# PROBLEM REQUIREMENTS
Beginning with the line in which "969x405 pixels. Task: Click the MAP button" appears, transcribe each line word for word until the records end. Do not include pictures.

# EXERCISE MATERIAL
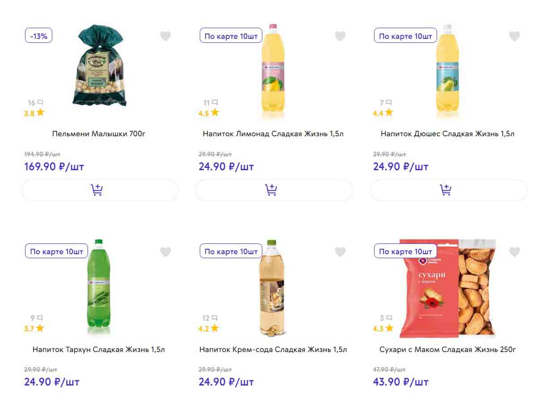Toggle favorite heart for Напиток Лимонад

point(340,36)
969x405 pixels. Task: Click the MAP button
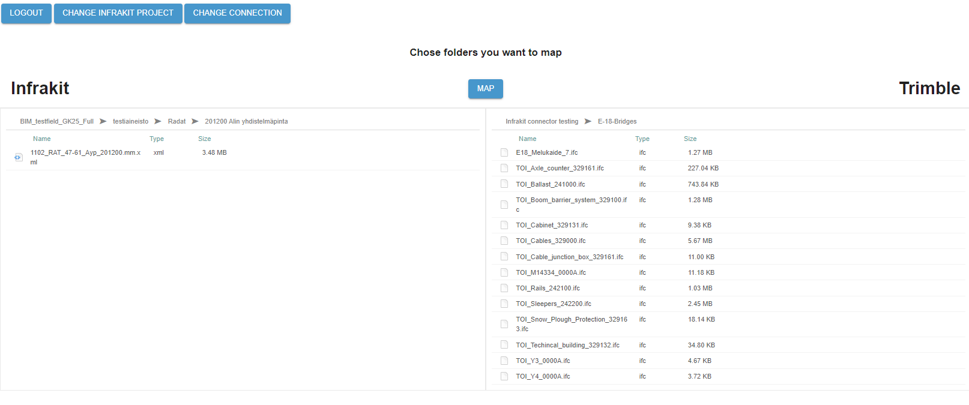[x=486, y=88]
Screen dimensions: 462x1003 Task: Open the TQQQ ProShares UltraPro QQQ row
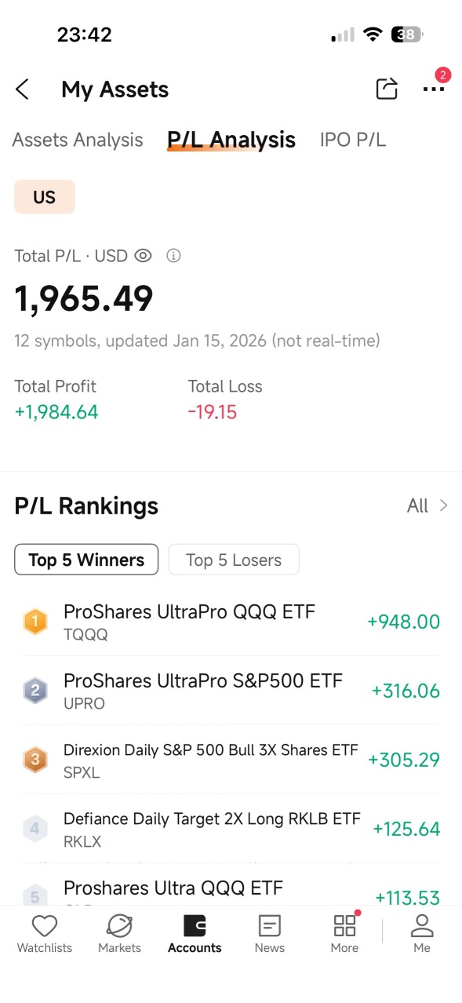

# ANSWER SPACE
969x405 pixels. Task: Click the MAP button
[x=486, y=88]
Screen dimensions: 462x1003 Task: Open the TQQQ ProShares UltraPro QQQ row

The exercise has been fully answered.